Caritas Internationalis, a confederation of 165 Catholic relief, development and social service organizations operating in over 200 countries worldwide, is calling for greater solidarity to ensure that the COVID-19 vaccines are made available to everyone, especially the most vulnerable.
“The access to vaccines around the world has been inequitable so far,” Caritas noted in a statement issued on Feb. 5. The statement points in particular to supply issues that make it difficult for communities in the global south to procure vaccines.
Caritas maintains that “the current vaccines crisis must be seen in the wider context of the global health situation,” arguing that caring for “the poor, the minority, the refugees, the marginalized” is a “moral priority because abandoning them puts the global community at the risk.”
However, as vaccines “have become the focus of attention and much hope,” richer nations in the global north, which have largely financed vaccine development, “are now waiting for the return on their investment.” Caritas says this has led to “a kind of self-focus of the North, shown in nationalism and protectionism,” while “the global South, where the majority of the poor live, is left out.”
In the face of this disparity, Caritas says, “political leaders must look beyond the interests of their own nations and political groups,” and recognize that “this pandemic is a global human security problem that threatens the whole human family.” Given this context, the statement says, “The international community must have a holistic, multi-stakeholder approach to avoid the danger of the pandemic getting out of hand in the global South which may then lead to a global humanitarian crisis again.”

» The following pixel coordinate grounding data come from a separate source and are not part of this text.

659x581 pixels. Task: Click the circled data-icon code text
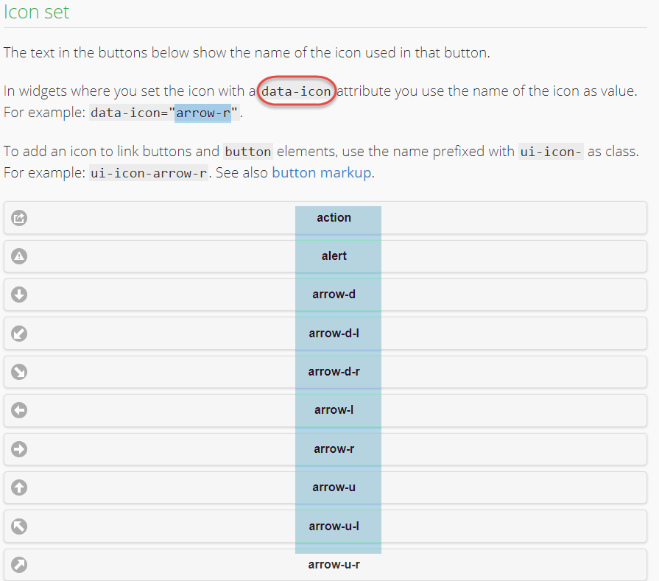(x=296, y=92)
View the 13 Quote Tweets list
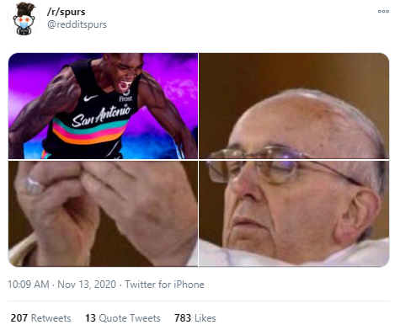This screenshot has width=400, height=330. click(123, 318)
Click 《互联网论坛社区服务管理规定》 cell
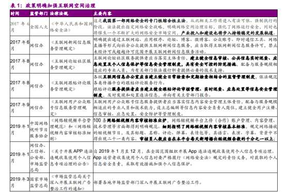The image size is (286, 192). [x=71, y=64]
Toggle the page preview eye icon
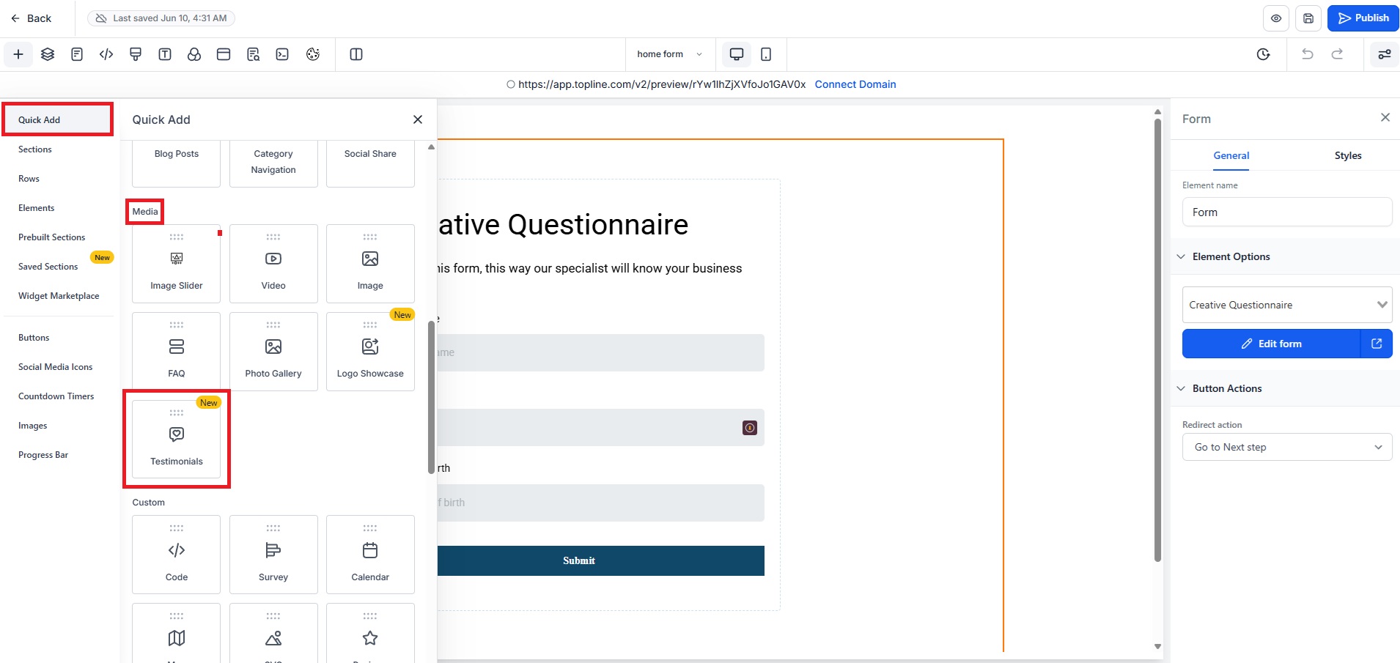 (1276, 18)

Based on these principles, and “in line with the observations made by the Dicastery for Promoting Integral Human Development,” Caritas calls specifically for a number of actions including:
– A meeting of the UN Security to address the issue of access to vaccines as a global security problem;
– Debt remission for the poorest nations, with the funds used to upgrade medical and health systems in those countries;
– Promotion of local production of vaccines in Africa, Latin America, and Asia, with the goal of making vaccines available in the next six months;
– The allocation of financial and technical resources to civil society organizations and especially Faith-based Organizations to assist local communities.
Living the miracle of charity
“Vaccines are a means to respect and save the ‘Gift of Life’,” says Caritas. “Since every life is inviolable, nobody must be left out.” The statement notes, too, that “our collective well-being depends on how we care for the least.”
In this “crucial moment,” says Caritas, we have “an opportunity to live the miracle of charity and save the globalized world together.”